TAREA – Reproduzca completas las líneas comprendidas entre la que contiene "You are a GUI" y la que contiene "point(366,654)", ambas incluidas, conservando también las solicitudes. Ajuste en -86 cada coordenada de las respuestas.

REGISTROS DEL CONJUNTO –
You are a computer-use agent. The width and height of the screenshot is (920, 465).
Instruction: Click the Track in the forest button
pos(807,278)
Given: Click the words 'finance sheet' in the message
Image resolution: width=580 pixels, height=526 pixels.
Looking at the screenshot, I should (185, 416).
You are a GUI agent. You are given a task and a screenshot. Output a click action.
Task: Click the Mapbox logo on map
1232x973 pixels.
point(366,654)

* * *

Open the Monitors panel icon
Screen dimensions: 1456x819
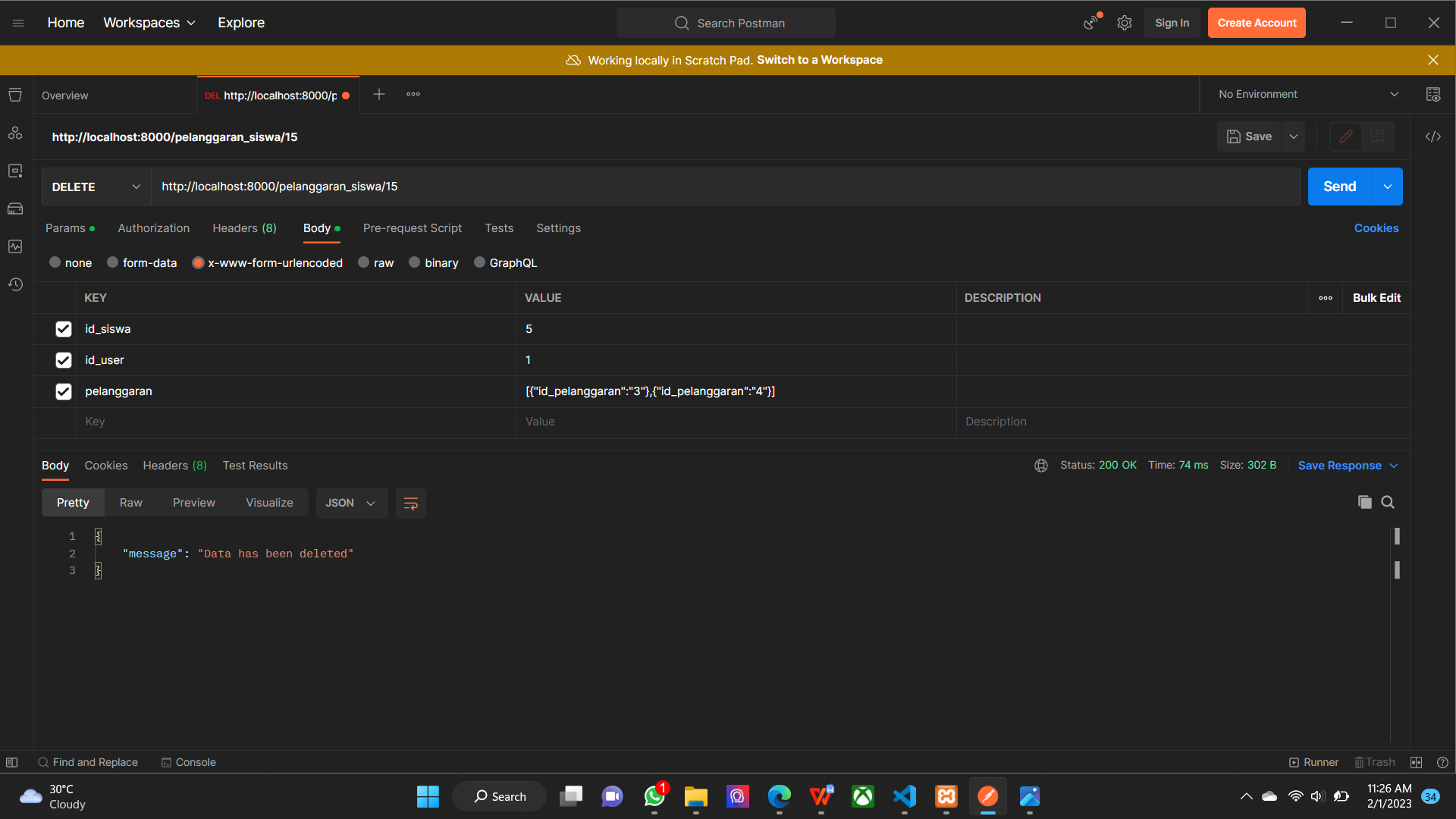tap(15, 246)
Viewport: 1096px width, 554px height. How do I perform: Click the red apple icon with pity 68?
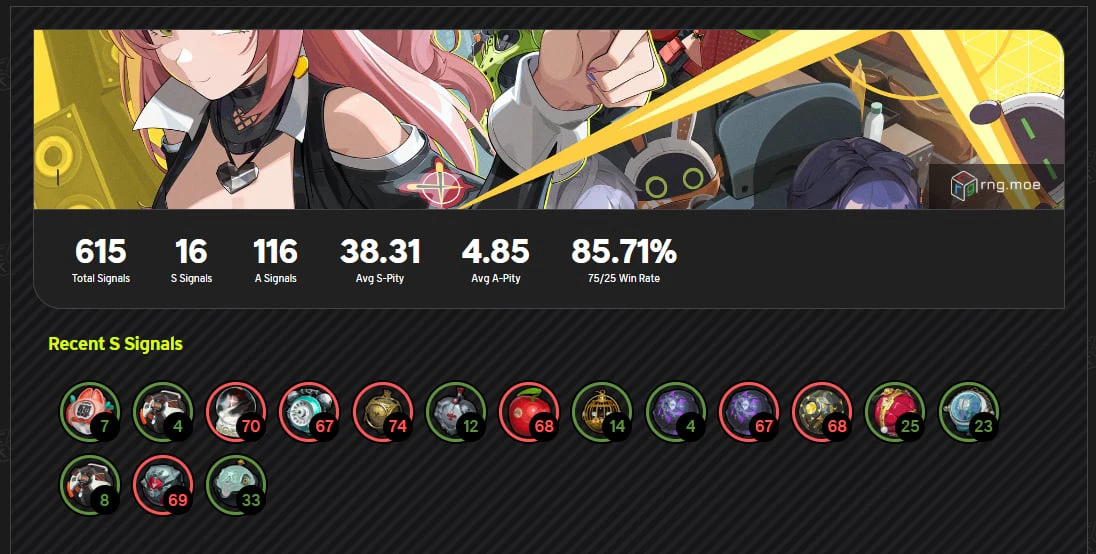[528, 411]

--

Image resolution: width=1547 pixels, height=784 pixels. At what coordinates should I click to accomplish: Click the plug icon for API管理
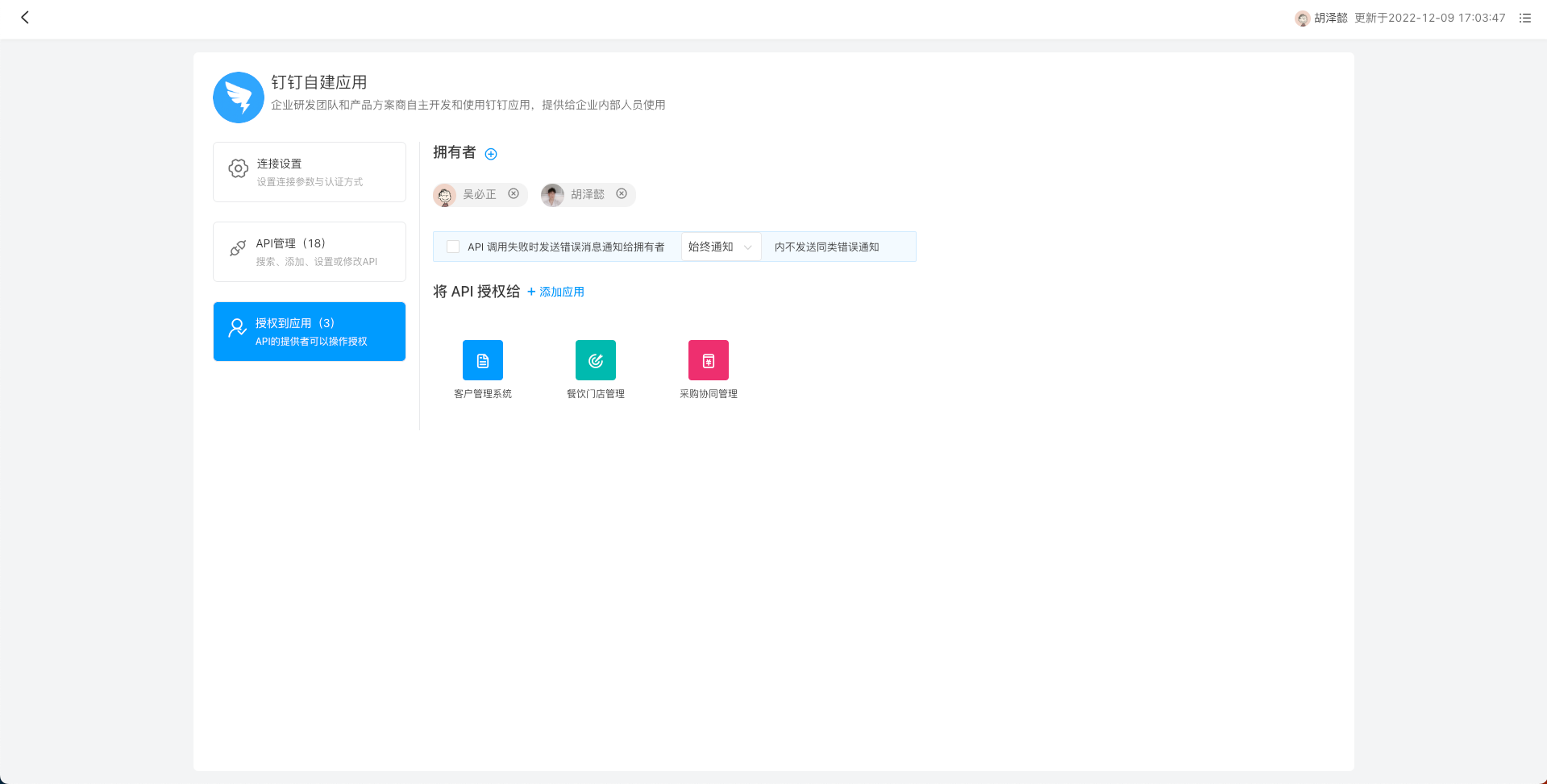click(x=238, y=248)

RESPUESTA –
You are a GUI agent. You are given a task and a screenshot. Output a click action.
Task: Click the Mapbox logo on map
1232x973 pixels.
point(280,568)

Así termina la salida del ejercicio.